Le contexte d’hyper-croissance peut donner la sensation de courir derrière un train qu'on ne rattrapera jamais, avec des effets sur l’état d’esprit et la motivation des personnes. En particulier, les collaborateurs peuvent être confrontés au phénomène de tunnel élastique. Cela apparaît lorsque l’on accepte de fournir des efforts particuliers pendant une certaine période (pour absorber une explosion d’activité par exemple), mais que cette période, prévue à l’avance, glisse en permanence. A force de glissements, on peut finir par ne plus croire en la « lumière au bout du tunnel ». Nous n’anticipons plus un horizon d’apaisement. Nous pouvons alors perdre en motivation, en énergie, avoir l’impression de ne plus avoir d’influence sur le cours des choses. Cela peut par conséquent réduire notre capacité d’initiative, voire à terme générer des phénomènes d’épuisement.

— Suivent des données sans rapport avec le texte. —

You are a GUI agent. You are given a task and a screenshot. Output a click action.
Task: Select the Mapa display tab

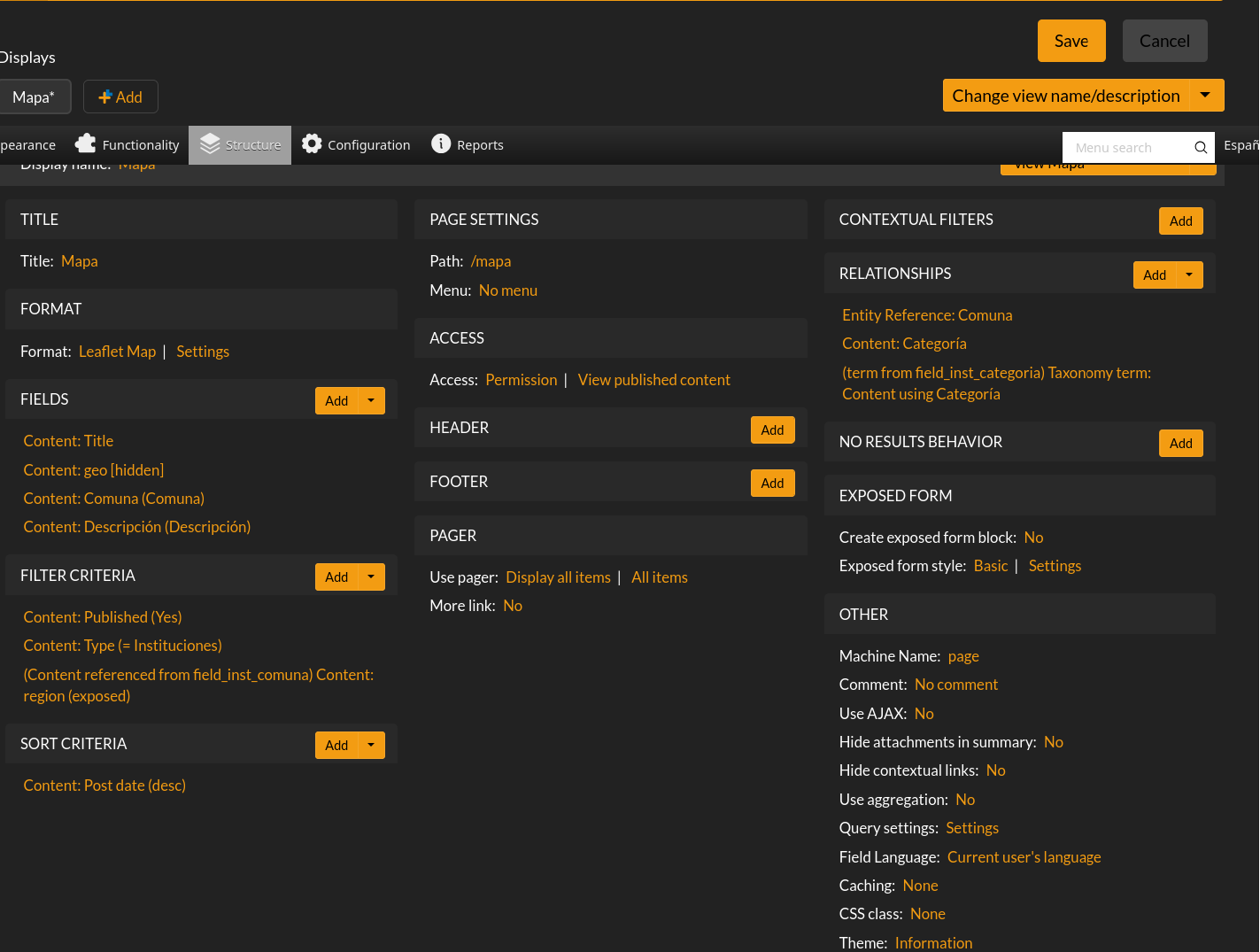point(34,97)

Le contexte d'hyper-croissance peut aussi créer individuellement ou collectivement un enthousiasme protecteur, par le plaisir de surfer une vague positive de réussite et par le sens (poursuivre une vision commune de développement, une étoile). Mais cette euphorie peut aussi engendrer une prise de risque supplémentaire et constituer un facteur aggravant de fatigue :

  • Un sentiment de toute puissance qui va faire que l'on ne compte plus ses heures. On peut alors rogner sur nos temps de récupération, on ne sera plus forcément à l’écoute des signaux de fatigue que nous enverra notre corps. On va moins gérer son énergie pour rester performant « dans la durée ». Car « sprinter » quand il s’agit d’une course d’endurance peut nous amener à craquer avant la ligne d’arrivée.
  • La multiplication des enjeux induits par l’explosion des demandes peut générer une culpabilisation, alimentée par le sentiment de ne pas être à la hauteur, et une sensation que le « sable vous glisse entre les doigts »
  • Enfin, lorsque la dynamique est très enthousiasmante, nous pouvons être tenté·es de nous éparpiller sur tous les sujets possibles, pour ne pas perdre d’opportunités d’apprendre, de saisir le moment, de nous positionner, etc. C’est la « peur de rater une occasion » (« Fear Of Missing Out » - FOMO) qui peut alors nous pousser à ne jamais ralentir, et à nous défocaliser pour être présents partout.

Ces trois points de vigilance prennent toute leur importance dans un contexte où l’exigence du système de travail, et donc la charge de travail sont potentiellement elles-aussi en hyper-croissance.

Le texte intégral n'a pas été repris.